● **What needs to be done**:
Reproduce every line of the items below verbatim, leaving out the pictures.
## begin Stored records
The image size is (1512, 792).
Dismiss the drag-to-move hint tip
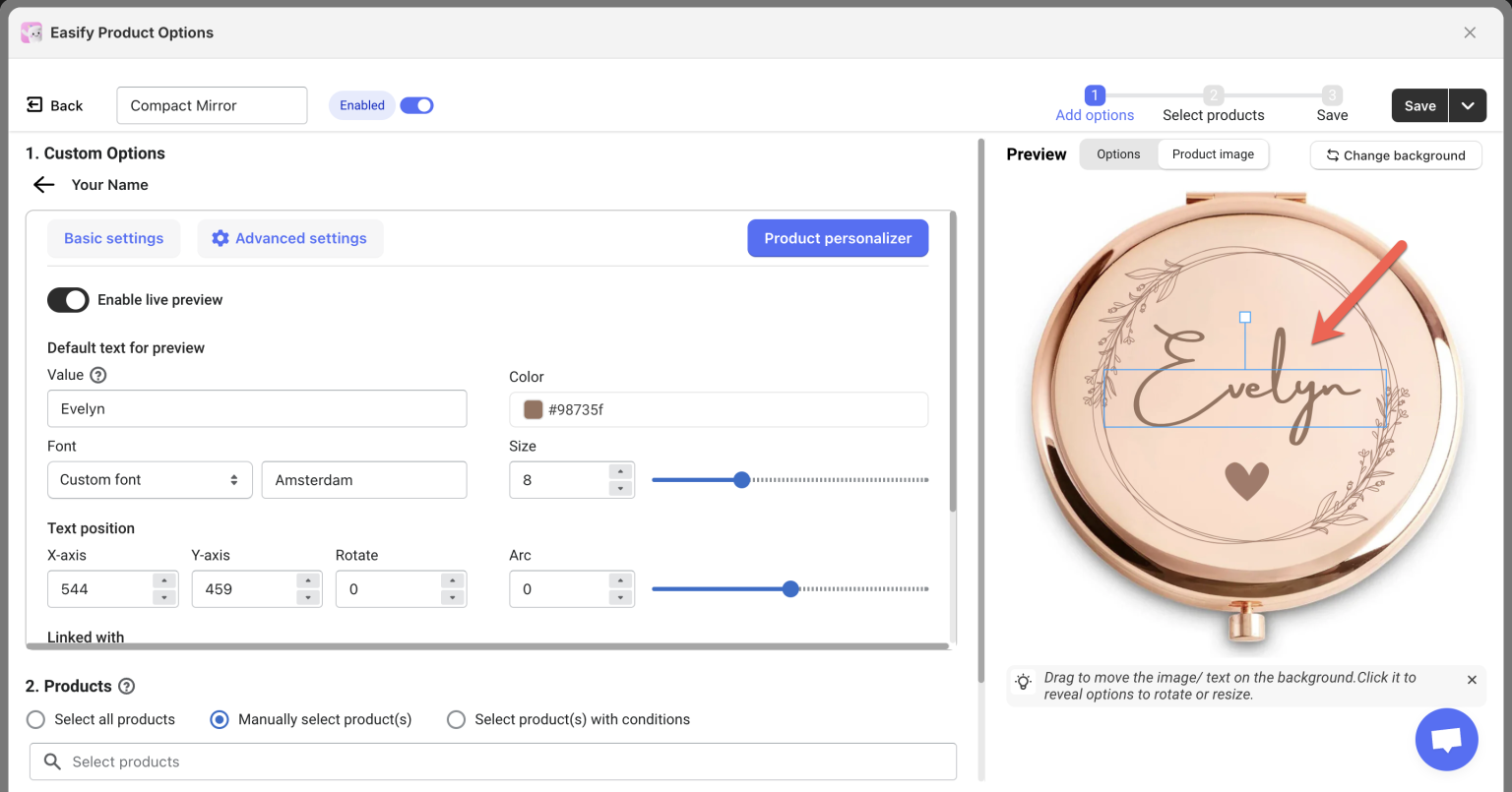click(1472, 680)
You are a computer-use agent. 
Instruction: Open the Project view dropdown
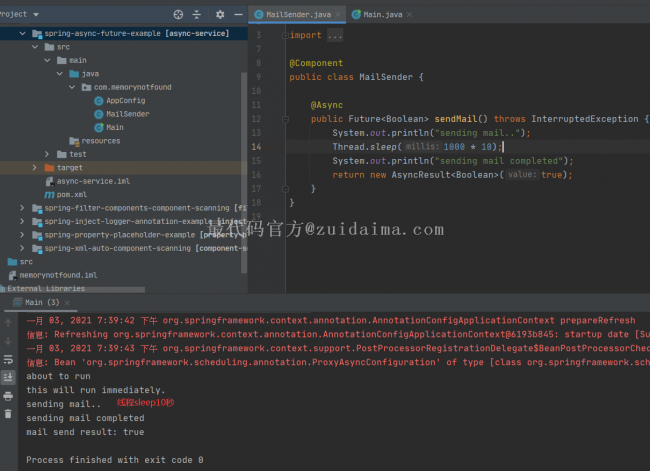[x=36, y=15]
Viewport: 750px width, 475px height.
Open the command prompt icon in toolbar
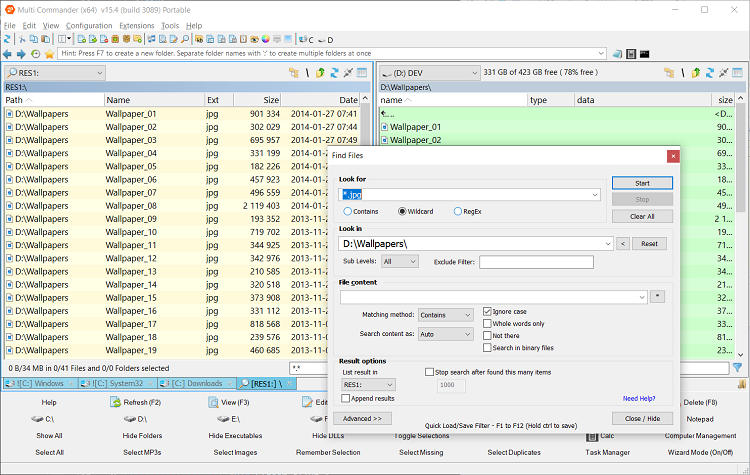coord(645,53)
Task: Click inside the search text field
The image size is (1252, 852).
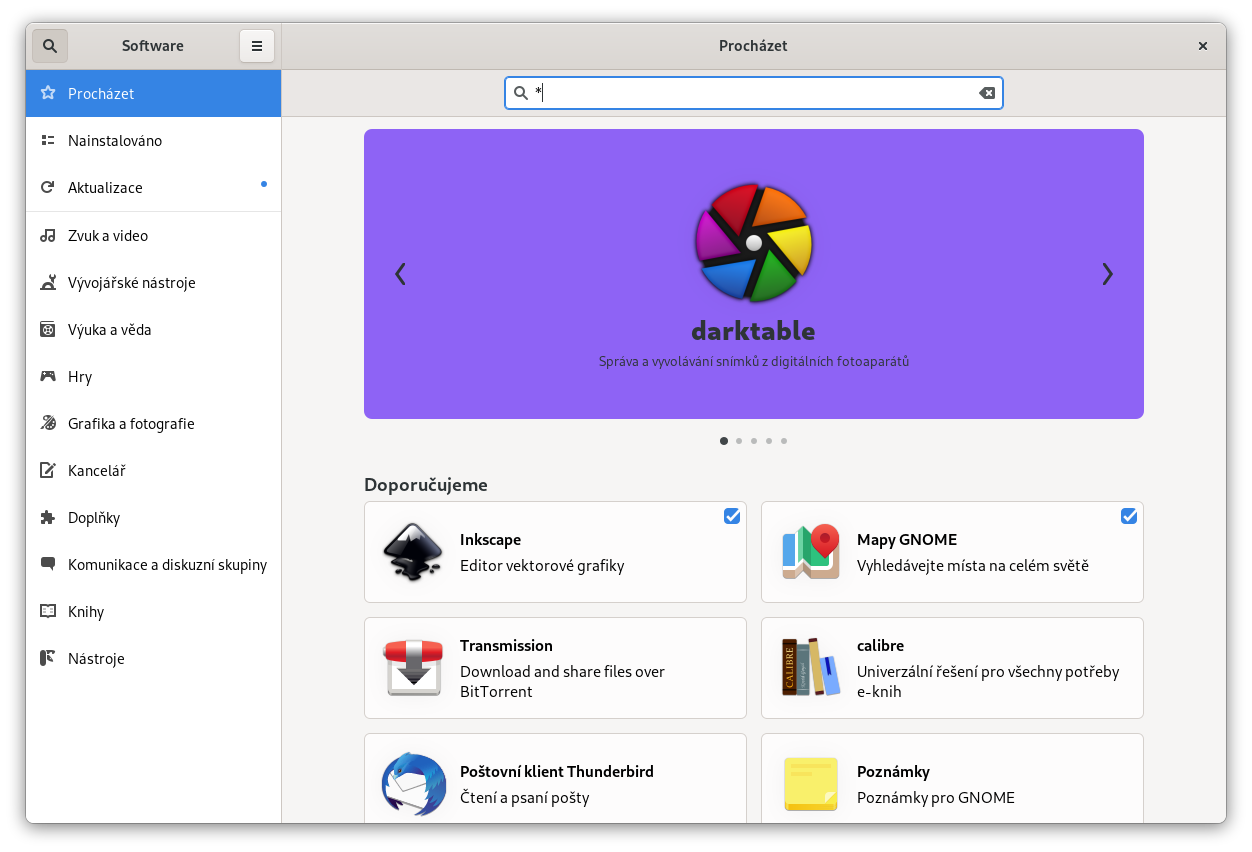Action: (750, 93)
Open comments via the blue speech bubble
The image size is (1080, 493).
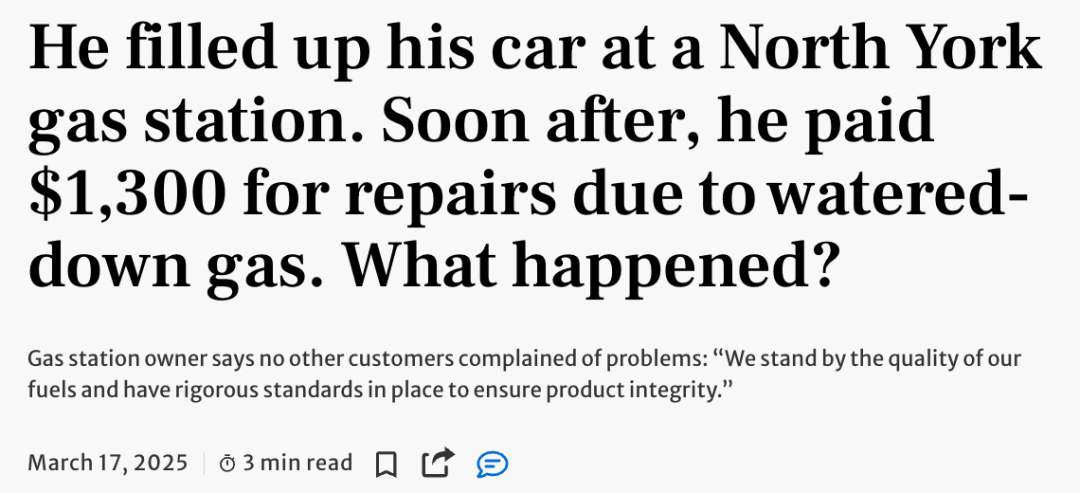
## end Stored records
● **Output for this exercise**:
The image size is (1512, 792).
Dismiss the drag-to-move hint tip
click(1472, 680)
You are a computer-use agent. 
Instruction: Open the Project view dropdown
[x=36, y=15]
Viewport: 750px width, 475px height.
Open the command prompt icon in toolbar
coord(645,53)
Task: Click inside the search text field
The image size is (1252, 852).
Action: (750, 93)
Open comments via the blue speech bubble
The image size is (1080, 493).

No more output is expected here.